Una brillante decostruzione delle argomentazioni e degli interessi dei Si Tav, il “partito trasversale degli affari”.

In quest’autunno 2018 chi segue da vicino la questione Tav in Valsusa ha assistito con raccapriccio al ritorno di argomentazioni-zombie, storielle sbugiardate da tempo, discorsi completamente sganciati da ogni realtà terrena. È un sottogenere deteriore della letteratura fantastica, un filone di fiction soprannaturale piuttosto scadente, che chiamerei il Solito Sconcertante Italiano. Nel mio libro Un viaggio che non promettiamo breve ho cercato di renderne le caratteristiche inventando l’Entità, un mostro – o meglio, un campo di forze – formato da tutti i discorsi assurdi, da tutti i più bassi espedienti retorici, da tutte le narrazioni tossiche a difesa della «Nuova Linea Torino Lione».
Nel libro, subito dopo lo sgombero della Maddalena, l’Entità genera le proprie figlie e le mette a guardia del cantiere in Val Clarea. Nelle scorse settimane si è affidata ad altre creature, indubbiamente più presentabili ed eleganti, le «Madamin del sìTav», che presidiano il capoluogo. Da lì, ridacchianti, esprimono disprezzo classista per i bifolchi: «Se vogliono la decrescita ci sono tante belle valli dove [i valsusini] possono ritirarsi, prendere una mucca e una pecora e decrescere felicemente, ma lascino vivere noi»
Quella testimonianza video dovremmo guardarla ogni giorno, per ricordare chi abbiamo di fronte e non perdere il filo. Il filo del discorso, e quello della lama.

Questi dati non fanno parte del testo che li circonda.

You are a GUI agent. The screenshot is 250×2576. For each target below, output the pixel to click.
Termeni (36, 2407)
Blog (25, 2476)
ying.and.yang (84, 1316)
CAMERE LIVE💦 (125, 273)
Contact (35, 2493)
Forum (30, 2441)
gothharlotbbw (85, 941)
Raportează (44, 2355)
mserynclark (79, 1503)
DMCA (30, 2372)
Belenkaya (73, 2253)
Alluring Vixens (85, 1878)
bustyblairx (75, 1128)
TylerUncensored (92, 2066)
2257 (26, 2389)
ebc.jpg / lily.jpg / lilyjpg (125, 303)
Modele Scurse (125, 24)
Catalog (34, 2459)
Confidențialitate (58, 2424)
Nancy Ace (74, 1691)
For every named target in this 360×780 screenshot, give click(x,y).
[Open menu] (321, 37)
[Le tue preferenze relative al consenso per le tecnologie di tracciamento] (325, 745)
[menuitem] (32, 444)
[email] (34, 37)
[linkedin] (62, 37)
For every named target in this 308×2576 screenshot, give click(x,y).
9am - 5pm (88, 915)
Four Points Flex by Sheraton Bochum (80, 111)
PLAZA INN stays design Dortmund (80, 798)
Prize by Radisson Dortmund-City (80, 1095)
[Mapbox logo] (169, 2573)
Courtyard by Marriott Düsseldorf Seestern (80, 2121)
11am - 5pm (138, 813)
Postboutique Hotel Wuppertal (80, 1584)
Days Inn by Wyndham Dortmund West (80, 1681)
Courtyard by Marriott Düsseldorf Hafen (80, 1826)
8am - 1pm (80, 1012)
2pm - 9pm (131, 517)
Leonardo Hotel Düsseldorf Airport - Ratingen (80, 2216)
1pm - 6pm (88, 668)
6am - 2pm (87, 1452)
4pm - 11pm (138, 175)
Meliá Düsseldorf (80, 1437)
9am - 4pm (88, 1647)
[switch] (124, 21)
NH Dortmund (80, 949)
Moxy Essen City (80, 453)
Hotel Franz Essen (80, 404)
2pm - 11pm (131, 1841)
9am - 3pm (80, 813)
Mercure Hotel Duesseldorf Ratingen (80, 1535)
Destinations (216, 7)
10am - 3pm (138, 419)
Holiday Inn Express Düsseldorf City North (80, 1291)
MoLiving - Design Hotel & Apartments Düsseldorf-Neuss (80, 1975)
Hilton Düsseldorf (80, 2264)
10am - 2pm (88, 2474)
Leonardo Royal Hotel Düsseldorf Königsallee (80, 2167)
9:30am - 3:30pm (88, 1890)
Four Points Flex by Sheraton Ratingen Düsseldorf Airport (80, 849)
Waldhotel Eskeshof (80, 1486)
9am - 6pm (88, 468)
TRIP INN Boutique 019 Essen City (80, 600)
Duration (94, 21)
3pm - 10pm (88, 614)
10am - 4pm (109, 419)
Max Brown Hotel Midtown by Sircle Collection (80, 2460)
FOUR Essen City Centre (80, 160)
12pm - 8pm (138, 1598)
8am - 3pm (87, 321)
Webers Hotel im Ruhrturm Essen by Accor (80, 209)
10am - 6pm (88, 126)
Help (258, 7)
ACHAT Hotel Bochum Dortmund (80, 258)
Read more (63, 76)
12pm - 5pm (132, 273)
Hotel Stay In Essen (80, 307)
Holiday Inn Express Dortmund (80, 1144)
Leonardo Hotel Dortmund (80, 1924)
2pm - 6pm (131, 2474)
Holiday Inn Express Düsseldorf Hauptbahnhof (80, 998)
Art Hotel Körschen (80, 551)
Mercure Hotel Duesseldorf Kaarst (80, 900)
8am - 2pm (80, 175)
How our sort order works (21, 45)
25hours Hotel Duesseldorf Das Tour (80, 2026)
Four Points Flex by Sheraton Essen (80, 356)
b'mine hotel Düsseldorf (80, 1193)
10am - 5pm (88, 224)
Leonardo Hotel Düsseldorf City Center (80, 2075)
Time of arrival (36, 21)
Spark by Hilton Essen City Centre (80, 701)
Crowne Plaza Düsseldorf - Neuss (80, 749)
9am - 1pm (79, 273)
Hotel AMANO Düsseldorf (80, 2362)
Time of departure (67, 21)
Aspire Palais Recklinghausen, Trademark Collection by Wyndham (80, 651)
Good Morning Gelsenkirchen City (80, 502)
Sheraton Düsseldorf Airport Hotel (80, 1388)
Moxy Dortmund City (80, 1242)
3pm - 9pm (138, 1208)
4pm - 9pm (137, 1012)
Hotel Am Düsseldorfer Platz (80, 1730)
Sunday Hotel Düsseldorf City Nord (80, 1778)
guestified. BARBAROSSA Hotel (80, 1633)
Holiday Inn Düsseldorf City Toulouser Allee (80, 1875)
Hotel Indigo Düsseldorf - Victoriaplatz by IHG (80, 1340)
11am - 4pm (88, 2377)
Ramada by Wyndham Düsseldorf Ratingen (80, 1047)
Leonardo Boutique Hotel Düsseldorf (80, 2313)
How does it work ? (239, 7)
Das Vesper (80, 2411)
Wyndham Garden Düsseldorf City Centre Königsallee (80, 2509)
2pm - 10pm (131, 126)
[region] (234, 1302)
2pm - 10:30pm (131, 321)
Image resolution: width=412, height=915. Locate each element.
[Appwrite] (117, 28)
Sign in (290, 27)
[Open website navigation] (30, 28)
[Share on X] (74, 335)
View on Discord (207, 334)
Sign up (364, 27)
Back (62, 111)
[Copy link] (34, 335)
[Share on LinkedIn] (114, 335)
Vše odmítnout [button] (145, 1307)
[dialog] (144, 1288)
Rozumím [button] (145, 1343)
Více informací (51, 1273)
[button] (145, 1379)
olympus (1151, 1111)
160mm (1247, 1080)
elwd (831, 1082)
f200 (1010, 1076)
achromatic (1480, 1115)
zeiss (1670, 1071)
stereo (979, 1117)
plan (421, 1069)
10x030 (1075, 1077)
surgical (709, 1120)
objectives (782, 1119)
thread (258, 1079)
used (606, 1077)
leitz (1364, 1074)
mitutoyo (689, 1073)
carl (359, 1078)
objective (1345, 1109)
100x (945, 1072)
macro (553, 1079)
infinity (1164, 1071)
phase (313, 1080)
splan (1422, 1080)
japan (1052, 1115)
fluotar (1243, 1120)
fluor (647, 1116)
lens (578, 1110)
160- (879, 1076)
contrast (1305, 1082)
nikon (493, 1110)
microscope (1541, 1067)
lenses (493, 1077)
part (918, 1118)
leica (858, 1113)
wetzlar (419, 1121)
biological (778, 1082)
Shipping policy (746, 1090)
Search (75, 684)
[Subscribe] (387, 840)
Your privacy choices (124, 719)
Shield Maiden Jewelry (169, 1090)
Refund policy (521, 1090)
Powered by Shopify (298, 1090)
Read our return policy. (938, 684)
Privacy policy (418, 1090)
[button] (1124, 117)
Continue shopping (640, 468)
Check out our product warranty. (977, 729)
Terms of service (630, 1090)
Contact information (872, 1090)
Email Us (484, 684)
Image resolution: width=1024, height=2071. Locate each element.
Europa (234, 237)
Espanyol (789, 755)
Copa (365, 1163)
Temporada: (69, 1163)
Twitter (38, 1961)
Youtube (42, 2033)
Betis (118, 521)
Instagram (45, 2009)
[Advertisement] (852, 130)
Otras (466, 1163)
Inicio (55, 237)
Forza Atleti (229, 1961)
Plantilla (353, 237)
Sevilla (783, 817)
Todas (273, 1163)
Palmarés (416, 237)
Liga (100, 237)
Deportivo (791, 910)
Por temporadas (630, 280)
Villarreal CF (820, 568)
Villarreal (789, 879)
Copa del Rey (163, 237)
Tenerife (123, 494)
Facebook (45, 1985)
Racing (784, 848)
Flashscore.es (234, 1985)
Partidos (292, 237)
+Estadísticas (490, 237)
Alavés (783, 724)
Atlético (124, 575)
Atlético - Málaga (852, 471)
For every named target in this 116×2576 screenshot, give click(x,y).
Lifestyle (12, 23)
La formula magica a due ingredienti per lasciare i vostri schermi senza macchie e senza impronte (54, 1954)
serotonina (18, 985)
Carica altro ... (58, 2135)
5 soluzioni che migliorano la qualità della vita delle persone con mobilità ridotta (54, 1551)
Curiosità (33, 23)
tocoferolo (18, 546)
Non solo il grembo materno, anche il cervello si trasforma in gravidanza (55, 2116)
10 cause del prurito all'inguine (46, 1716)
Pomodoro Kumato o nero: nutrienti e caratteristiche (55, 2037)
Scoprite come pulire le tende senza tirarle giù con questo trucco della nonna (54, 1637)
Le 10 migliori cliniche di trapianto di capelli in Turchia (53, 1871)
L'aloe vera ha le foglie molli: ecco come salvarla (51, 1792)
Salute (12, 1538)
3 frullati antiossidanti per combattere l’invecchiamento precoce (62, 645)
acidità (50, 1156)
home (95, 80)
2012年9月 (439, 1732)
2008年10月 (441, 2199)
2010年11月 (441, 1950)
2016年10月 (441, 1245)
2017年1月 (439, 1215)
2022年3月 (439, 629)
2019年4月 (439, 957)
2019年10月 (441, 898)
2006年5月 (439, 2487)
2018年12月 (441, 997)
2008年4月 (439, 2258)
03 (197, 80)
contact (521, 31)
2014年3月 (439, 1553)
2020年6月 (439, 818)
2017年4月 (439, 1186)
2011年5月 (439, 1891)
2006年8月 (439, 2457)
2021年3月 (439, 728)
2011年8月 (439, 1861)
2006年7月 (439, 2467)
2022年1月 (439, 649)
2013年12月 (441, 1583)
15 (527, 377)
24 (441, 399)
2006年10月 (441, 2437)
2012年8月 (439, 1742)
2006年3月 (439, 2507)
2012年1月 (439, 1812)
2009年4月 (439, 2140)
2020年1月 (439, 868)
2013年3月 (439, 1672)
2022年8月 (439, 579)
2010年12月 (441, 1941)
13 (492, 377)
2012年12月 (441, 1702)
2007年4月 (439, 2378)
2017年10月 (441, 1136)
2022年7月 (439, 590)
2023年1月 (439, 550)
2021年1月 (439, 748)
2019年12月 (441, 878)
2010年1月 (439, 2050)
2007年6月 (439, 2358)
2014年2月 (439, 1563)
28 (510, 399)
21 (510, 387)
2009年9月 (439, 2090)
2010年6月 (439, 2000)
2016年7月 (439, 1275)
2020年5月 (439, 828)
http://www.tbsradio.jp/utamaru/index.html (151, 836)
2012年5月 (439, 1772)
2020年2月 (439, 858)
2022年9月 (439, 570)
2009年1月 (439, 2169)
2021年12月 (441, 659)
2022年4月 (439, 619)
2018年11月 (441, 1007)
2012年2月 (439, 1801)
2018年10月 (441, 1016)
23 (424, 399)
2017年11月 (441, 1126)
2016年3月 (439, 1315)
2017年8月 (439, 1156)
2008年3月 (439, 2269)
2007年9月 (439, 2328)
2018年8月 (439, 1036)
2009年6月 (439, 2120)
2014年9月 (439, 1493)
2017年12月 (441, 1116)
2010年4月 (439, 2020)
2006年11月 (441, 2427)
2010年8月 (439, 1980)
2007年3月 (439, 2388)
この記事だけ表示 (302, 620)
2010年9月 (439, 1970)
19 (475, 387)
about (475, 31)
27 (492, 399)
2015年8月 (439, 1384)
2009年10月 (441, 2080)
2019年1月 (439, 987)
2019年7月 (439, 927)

La lotta No Tav è lotta di classe

Dopo alcuni anni di “bassa intensità” – ma solo a livello nazionale, ché a Torino e dintorni l’intensità non è mai calata – è ripartita la grande opera di disinformazione a favore del «tunnel di base» ferroviario da Susa a St.Jean de Maurienne.
Senza ritegno né vergogna, e con rinnovata spinta, si dedicano a tale disinformazione i rappresentanti partitici e giornalistici di una larga sezione di borghesia italiana. Quella che vive di appalti nell’edilizia e nelle infrastrutture, di cantieri e movimento terra, di cemento e tondino, di asfalto e «compensazioni».
Quando si dice che la Torino-Lione «serve al Paese», si intende dire che serve a questa borghesia. Sempre a caccia di denaro pubblico, indefessa privatizzatrice di profitti e socializzatrice di perdite, questa classe parassitaria prevede di far soldi con lo scavo del tunnel, con la costruzione della stazione «internazionale» (!) a S. Giuliano di Susa, con le compensazioni e quant’altro.
Si tratta di opere del tutto fini a se stesse, il cui unico scopo è la loro stessa realizzazione. Tutte insieme, compongono un disegno raffazzonato e incoerente, e infatti più volte rimaneggiato e corretto in corso d’opera. Viene chiamato «Nuova linea ferroviaria Torino-Lione», anche se a oriente del tunnel di base (cioè in Piemonte) il progetto ha perso un pezzo dopo l’altro, e a occidente (cioè in Francia) non c’è nemmeno un progetto preliminare. «Nuova Linea Torino Lione» è un significante vuoto, intorno al quale si è creato un dispositivo di finanziamenti, appalti, subappalti, leggi ad hoc, disinformazione, politiche repressive, innovazioni giuridiche e Ragion di Stato.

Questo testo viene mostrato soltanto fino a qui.